## ACTION ITEM
Through the end of the data below, output every line exactly, beginning with the line that contains "Like the tweet with heart icon".

DATA section start

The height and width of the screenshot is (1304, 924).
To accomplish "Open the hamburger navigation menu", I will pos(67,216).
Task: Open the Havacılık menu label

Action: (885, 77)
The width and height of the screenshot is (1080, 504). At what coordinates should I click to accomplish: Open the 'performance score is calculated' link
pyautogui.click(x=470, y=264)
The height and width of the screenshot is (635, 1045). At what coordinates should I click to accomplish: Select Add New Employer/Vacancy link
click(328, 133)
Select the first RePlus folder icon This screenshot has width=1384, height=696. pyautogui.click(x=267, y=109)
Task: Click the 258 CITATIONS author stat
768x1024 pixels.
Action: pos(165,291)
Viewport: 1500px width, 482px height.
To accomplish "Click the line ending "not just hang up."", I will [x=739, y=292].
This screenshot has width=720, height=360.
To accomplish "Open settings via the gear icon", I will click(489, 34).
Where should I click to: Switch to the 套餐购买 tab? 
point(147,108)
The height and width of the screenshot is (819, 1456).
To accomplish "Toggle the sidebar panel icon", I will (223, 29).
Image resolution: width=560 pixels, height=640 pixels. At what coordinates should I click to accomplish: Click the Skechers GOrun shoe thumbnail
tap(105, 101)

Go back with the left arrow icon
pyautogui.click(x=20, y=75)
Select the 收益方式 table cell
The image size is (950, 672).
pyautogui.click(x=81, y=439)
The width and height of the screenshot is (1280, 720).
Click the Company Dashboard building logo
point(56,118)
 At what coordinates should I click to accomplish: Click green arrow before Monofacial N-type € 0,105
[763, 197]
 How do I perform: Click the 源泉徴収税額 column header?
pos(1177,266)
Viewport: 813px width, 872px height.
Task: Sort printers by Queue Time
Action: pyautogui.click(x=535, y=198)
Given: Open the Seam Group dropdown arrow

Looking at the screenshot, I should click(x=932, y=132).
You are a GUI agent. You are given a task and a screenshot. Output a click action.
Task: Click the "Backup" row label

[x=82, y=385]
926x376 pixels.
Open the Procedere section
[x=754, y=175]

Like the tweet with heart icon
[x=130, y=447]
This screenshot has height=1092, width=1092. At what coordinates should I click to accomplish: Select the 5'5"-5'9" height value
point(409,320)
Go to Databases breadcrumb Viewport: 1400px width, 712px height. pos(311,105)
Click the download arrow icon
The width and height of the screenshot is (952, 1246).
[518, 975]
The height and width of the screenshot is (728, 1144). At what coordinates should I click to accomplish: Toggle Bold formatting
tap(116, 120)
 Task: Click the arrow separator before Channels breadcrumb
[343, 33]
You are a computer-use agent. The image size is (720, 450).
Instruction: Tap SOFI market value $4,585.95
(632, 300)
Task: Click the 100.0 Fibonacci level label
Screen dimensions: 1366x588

DATA section end

## PROBLEM SOLUTION
Like the tweet with heart icon
[x=130, y=447]
This screenshot has height=1092, width=1092. At what coordinates should I click to accomplish: Select the 5'5"-5'9" height value
point(409,320)
Go to Databases breadcrumb Viewport: 1400px width, 712px height. pos(311,105)
Click the download arrow icon
The width and height of the screenshot is (952, 1246).
[518, 975]
The height and width of the screenshot is (728, 1144). At what coordinates should I click to accomplish: Toggle Bold formatting
tap(116, 120)
 Task: Click the arrow separator before Channels breadcrumb
[343, 33]
You are a computer-use agent. The image size is (720, 450).
Instruction: Tap SOFI market value $4,585.95
(632, 300)
Task: Click the 100.0 Fibonacci level label
Screen dimensions: 1366x588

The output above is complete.